Pterophylla vescoi
- Conservation status: Endangered (IUCN 3.1)

Scientific classification
- Kingdom: Plantae
- Clade: Embryophytes
- Clade: Tracheophytes
- Clade: Angiosperms
- Clade: Eudicots
- Clade: Rosids
- Order: Oxalidales
- Family: Cunoniaceae
- Genus: Pterophylla
- Species: P. vescoi
- Binomial name: Pterophylla vescoi (Drake) Pillon & H.C.Hopkins
- Synonyms: Weinmannia vescoi Drake; Weinmannia ovalifolia J.W.Moore;

= Pterophylla vescoi =

- Genus: Pterophylla (plant)
- Species: vescoi
- Authority: (Drake) Pillon & H.C.Hopkins
- Conservation status: EN
- Synonyms: Weinmannia vescoi Drake, Weinmannia ovalifolia J.W.Moore

Species of flowering plant

Pterophylla vescoi, formerly known as Weinmannia vescoi, is a species of flowering plant in the family Cunoniaceae.

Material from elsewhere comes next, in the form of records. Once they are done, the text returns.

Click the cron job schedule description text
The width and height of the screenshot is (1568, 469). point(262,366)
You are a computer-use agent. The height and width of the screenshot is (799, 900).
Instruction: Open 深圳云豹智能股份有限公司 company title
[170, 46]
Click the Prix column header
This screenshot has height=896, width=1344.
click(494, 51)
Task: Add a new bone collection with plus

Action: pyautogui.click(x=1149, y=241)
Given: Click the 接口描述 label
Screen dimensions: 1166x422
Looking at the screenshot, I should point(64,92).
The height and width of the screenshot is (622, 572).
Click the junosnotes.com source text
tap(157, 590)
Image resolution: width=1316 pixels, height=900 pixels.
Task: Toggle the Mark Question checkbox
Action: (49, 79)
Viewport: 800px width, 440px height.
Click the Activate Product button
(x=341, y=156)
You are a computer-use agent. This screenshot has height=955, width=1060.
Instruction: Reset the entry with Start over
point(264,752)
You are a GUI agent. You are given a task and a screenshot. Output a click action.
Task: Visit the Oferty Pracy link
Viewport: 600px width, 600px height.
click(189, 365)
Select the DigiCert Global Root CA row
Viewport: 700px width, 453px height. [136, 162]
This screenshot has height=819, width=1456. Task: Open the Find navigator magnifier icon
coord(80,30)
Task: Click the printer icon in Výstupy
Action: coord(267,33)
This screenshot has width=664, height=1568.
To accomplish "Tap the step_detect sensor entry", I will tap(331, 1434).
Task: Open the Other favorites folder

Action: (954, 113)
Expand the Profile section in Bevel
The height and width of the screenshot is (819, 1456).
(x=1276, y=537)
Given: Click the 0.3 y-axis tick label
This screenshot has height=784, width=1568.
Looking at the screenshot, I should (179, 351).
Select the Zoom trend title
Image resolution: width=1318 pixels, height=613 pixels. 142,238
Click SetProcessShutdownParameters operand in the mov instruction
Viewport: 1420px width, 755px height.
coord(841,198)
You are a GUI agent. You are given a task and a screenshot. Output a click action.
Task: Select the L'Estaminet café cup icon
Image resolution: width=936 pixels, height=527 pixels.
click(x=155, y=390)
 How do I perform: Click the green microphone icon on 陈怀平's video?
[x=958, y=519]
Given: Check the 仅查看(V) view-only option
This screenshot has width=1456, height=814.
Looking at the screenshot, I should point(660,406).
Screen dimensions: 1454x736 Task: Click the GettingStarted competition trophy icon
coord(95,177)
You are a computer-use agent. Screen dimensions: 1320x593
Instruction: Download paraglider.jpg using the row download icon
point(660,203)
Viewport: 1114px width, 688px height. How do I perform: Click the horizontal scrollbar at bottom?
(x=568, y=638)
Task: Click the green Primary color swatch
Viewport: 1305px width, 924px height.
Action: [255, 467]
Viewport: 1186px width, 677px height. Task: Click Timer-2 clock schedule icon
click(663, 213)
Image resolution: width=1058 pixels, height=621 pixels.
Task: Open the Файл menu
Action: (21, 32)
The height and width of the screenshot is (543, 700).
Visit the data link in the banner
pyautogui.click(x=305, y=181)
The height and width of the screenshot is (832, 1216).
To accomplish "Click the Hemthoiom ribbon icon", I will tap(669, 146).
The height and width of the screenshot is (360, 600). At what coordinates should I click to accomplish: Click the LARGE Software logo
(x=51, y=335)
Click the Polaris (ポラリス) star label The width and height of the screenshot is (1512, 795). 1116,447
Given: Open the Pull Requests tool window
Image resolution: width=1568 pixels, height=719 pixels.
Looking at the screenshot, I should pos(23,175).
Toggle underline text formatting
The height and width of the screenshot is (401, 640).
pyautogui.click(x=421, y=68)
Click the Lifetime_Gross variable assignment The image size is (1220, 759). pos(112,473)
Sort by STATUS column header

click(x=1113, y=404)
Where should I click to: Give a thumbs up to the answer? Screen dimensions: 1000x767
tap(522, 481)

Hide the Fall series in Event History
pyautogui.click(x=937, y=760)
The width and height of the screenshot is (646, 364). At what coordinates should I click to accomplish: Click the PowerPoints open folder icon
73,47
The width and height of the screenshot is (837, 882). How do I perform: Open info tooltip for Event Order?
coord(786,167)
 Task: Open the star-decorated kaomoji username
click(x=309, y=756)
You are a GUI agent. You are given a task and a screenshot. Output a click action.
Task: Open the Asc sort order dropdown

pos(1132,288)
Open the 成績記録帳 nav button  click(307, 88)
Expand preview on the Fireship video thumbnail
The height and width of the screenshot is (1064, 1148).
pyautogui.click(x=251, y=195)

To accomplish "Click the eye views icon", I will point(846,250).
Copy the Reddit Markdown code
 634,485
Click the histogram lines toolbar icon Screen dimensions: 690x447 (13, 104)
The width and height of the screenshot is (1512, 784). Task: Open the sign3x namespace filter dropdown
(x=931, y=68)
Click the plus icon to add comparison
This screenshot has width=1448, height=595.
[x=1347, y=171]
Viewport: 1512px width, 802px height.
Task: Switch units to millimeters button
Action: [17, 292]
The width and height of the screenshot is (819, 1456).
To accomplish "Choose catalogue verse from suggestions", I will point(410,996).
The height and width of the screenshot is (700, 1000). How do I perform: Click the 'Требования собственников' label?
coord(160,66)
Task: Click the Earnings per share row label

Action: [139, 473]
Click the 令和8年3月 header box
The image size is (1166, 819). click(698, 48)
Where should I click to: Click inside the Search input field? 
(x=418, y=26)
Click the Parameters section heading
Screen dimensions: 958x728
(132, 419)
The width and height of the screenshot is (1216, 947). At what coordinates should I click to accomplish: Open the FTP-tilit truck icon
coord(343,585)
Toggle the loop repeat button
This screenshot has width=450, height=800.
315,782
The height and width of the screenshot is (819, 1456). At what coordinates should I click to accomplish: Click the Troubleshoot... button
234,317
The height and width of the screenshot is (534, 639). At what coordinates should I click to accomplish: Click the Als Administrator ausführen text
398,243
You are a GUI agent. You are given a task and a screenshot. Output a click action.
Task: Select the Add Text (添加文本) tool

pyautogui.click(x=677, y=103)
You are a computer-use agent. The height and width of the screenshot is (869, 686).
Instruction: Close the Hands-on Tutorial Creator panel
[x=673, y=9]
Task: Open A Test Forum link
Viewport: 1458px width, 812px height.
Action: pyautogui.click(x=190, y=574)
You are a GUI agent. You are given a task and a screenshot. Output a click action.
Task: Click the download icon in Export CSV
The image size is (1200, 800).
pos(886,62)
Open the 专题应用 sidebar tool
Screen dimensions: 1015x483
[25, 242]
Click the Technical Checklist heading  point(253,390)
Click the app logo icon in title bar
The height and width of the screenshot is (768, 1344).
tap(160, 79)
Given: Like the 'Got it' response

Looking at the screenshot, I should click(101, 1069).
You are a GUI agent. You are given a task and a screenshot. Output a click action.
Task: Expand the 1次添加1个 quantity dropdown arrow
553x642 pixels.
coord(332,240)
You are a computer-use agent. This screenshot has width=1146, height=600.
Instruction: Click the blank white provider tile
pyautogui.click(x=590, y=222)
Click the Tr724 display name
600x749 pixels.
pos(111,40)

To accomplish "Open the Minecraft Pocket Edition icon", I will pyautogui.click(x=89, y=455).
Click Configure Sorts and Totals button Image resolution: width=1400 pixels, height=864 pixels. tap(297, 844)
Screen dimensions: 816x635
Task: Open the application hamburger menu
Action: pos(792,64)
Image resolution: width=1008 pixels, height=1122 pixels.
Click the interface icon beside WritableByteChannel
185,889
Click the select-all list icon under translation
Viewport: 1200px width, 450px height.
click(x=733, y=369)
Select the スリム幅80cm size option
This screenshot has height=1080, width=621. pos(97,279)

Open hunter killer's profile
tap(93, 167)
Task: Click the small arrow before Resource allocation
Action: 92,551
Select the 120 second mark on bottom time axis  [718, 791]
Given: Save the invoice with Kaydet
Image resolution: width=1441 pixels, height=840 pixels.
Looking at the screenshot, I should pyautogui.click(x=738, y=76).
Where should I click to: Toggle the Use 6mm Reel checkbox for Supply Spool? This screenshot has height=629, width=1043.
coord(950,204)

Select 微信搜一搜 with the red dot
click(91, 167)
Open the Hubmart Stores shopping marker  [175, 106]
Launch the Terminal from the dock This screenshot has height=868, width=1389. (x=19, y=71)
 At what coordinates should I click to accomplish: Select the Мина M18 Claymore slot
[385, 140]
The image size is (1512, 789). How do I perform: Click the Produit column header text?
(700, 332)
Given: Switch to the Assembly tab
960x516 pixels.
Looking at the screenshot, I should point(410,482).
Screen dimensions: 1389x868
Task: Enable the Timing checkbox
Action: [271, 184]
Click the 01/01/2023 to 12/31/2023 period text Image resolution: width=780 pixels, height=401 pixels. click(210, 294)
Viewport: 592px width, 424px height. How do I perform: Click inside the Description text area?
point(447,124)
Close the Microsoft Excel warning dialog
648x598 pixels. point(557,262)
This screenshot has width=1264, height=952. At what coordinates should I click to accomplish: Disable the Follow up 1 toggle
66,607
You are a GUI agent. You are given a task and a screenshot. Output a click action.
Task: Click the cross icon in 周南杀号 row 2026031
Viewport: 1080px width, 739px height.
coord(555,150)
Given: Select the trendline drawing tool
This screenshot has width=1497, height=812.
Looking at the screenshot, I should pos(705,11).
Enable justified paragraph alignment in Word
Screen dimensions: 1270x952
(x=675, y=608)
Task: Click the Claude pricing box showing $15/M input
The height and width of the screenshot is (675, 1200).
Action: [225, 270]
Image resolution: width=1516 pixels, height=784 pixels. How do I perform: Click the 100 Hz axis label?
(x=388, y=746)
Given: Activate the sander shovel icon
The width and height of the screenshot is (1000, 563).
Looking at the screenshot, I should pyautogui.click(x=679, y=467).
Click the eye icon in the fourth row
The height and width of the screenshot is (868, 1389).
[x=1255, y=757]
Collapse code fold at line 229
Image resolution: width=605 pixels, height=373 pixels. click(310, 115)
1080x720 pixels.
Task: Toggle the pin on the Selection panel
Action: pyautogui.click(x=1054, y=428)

It is a tree native to the island of Raiatea and possibly Tahiti in the Society Islands of French Polynesia.

==Description==
Pterophylla vescoi is a low shrub to a small multi-trunked tree, growing from 0.15 to 4 meters high, with a trunk up to 5+ cm in diameter. It generally has multiple stems, and rarely grows with a single trunk. Its inflorescences are typically short and congested and don't extend beyond the leaves. The calyx and rachis (axis) of the inflorescence is either green or purple-red. The flowers similar in colour and scent to those of Pterophylla parviflora.

==Range and habitat==
Pterophylla vescoi grows on the island of Raiatea. It is locally abundant on the plateaus of Temehani Rahi and Temehani Ute Ute between 355 and 740 meters elevation. It grows with trees of Metrosideros, Astronidium, and Alstonia and the endemic shrub Sclerotheca raiateensis, with an herb layer composed mostly of sedges (Cyperaceae) including Gahnia schoenoides and Machaerina bidwellii. The species has been reported from Tahiti, but the collections may have been mislabeled.